Required task:
Rewrite the lines from the one containing "Image resolution: width=376, height=2576." down to the one containing "[mobile menu]", replacing "Locate" with "Find" and leaving everything else unchanged.

Rows:
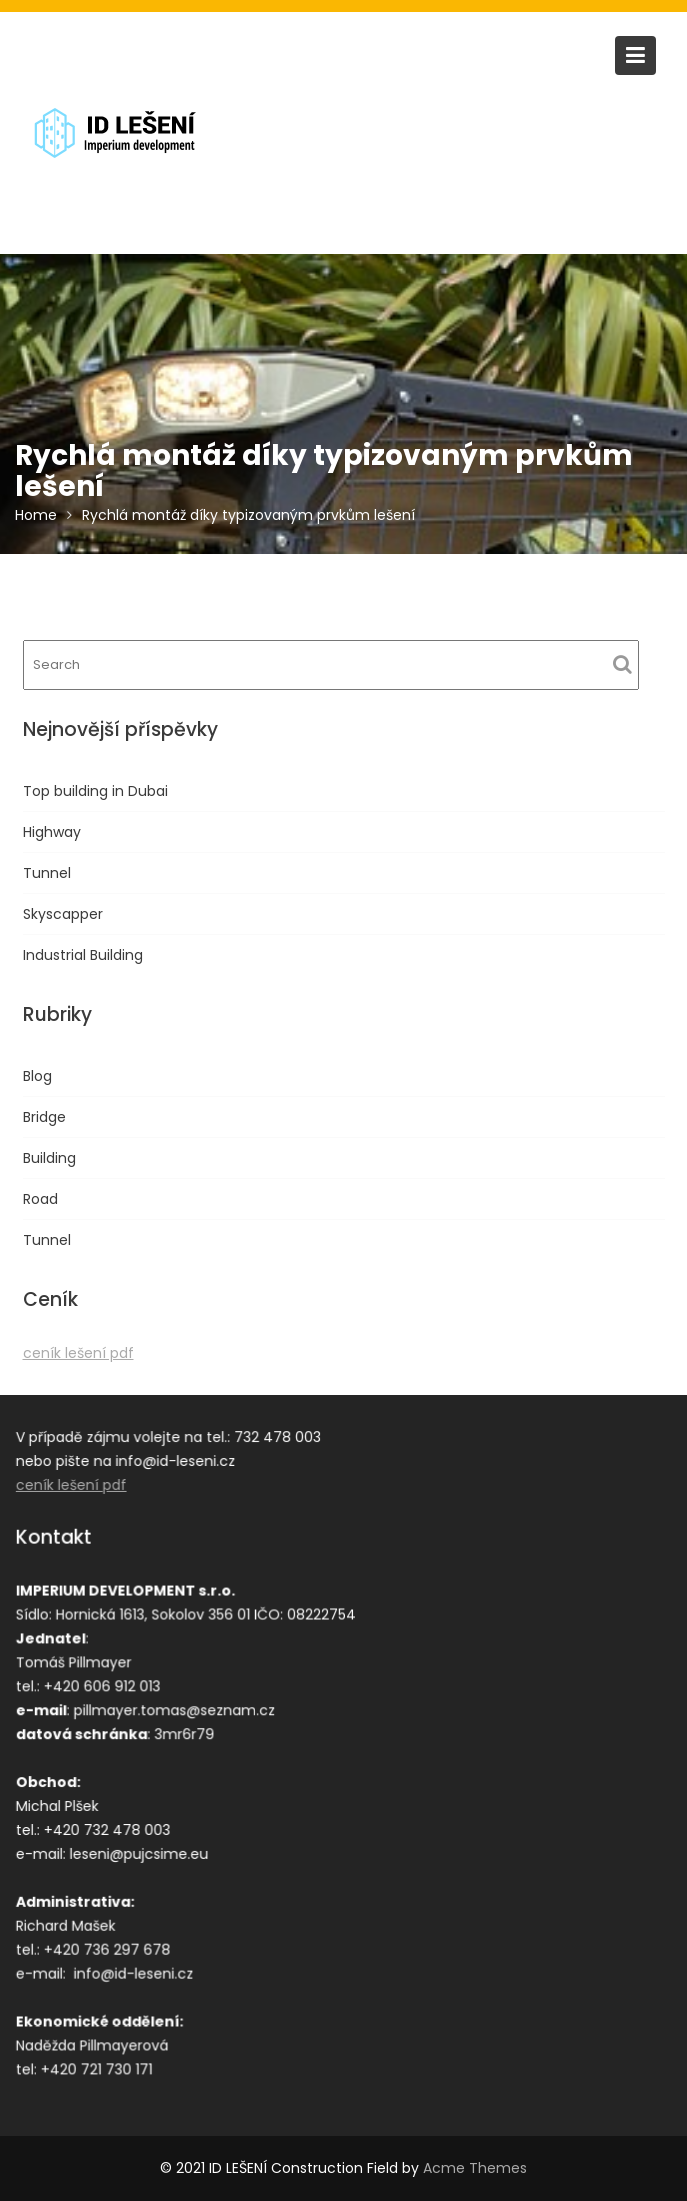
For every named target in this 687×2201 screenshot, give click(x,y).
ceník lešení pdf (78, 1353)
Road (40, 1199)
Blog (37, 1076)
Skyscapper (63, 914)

...

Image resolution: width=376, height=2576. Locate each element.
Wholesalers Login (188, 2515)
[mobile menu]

Completed task:
Image resolution: width=376, height=2576. Find each element.
Wholesalers Login (188, 2515)
[mobile menu]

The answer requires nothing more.